Medicaid insurers have agreed to pay $25 million from their profits to help fund behavioral health projects focused on youth, Gov. Tina Kotek announced on Thursday.
Kotek had asked Oregon’s 16 regionally based Medicaid insurers – also called coordinated care organizations – to reinvest $25 million of their profits into community projects in part because of record amounts the organizations reaped during the COVID-19 pandemic. Medicaid insurers are paid taxpayer dollars from the state and federal government to pay for health and dental care for about 1.45 million people on the Oregon Health Plan, which serves low-income Oregonians. The insurers are allowed to pocket any surplus money after they’ve met their obligations as profits.
After Kotek’s request, the coordinated care organizations decided to put a one-time allotment toward four projects across the state to help address the gaps in behavioral health care coverage. The coordinated care organizations, their providers and Oregon Health Authority all signed an agreement on Thursday, the governor’s office said.
“Oregon needs more treatment options to help young people in our state who are struggling with serious behavioral health issues,” Kotek said. “The state and CCOs developed a plan to reinvest surplus Medicaid dollars into Oregon communities, and this partnership will support youth behavioral health projects that we desperately need.”
Details for most of the projects – including how many beds they will add to the state’s behavioral health facilities for youth, weren’t immediately available on Thursday. But the money will help projects across the state add dozens of beds to projects, some of them already underway.
For example, $7.5 million will go toward a project based in Douglas County through Adapt Integrated Health Care, a southern Oregon provider. The campus project, already underway on 40 acres east of Roseburg, will more than triple its capacity from 40 beds to about 118 beds.
“Adapt has developed plans for a Recovery Campus and with the generous support of the CCOs, under Governor Kotek’s leadership, we now have the funding to move forward on construction,” Dr. Greg Brigham, CEO of Adapt Integrated Health Care, said in a statement.
He said the funding will help the project replace antiquated facilities and grow.
“This resource will result in access to life saving care for those who need it, when they need it.”
There are three other projects across the state that will receive funding to add psychiatric residential treatment beds for youth.
They are:
$13.2 million to the Trillium Family Services for expansion in the Portland metro area. $2.3 million for a project overseen by Looking Glass Community Services in Lane County to expand capacity. $2 million to Community Counseling Solutions, an eastern Oregon provider that serves Morrow, Grant, Gilliam, Wheeler and Umatilla counties.

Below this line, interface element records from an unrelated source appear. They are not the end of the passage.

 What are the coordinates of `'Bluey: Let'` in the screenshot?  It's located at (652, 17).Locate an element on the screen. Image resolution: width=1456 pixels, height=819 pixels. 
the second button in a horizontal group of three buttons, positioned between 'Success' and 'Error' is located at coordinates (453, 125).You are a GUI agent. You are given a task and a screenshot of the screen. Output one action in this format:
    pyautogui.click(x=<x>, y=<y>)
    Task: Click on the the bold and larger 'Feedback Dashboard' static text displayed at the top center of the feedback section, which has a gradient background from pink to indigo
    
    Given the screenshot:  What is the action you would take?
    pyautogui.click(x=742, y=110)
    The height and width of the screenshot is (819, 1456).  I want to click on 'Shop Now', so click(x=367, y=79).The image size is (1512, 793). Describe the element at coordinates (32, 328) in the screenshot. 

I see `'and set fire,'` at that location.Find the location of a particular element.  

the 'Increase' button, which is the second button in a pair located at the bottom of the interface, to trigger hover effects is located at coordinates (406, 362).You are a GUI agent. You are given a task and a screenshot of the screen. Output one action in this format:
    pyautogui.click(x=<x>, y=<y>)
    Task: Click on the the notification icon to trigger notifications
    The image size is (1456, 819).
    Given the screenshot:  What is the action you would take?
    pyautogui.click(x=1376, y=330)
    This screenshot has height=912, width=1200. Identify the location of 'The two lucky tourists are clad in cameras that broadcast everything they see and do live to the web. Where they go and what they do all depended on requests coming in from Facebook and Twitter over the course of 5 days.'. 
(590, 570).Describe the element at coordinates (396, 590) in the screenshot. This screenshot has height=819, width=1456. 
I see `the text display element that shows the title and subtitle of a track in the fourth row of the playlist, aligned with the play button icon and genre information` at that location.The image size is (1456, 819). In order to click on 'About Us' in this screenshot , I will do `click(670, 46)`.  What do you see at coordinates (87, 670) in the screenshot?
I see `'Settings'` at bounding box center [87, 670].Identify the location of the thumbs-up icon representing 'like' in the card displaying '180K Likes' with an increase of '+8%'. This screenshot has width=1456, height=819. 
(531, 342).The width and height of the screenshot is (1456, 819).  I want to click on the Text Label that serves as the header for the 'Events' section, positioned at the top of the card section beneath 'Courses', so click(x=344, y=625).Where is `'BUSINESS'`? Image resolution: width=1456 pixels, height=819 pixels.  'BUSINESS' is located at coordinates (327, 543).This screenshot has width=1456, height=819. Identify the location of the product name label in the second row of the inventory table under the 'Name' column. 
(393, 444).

In a statement, Behavioral Health Director Ebony Clarke said the work will help address statewide challenges.
“These investments will help spur and close projects that will propel the state forward in closing key program gaps that have been exacerbated by fentanyl in recent years,” Larke said. “I look forward to this partnership making a real difference in Oregon communities.”
Eastern Oregon Coordinated Care Organization CEO Sean Jessup said in a statement they came together collectively for the “benefit of all members.”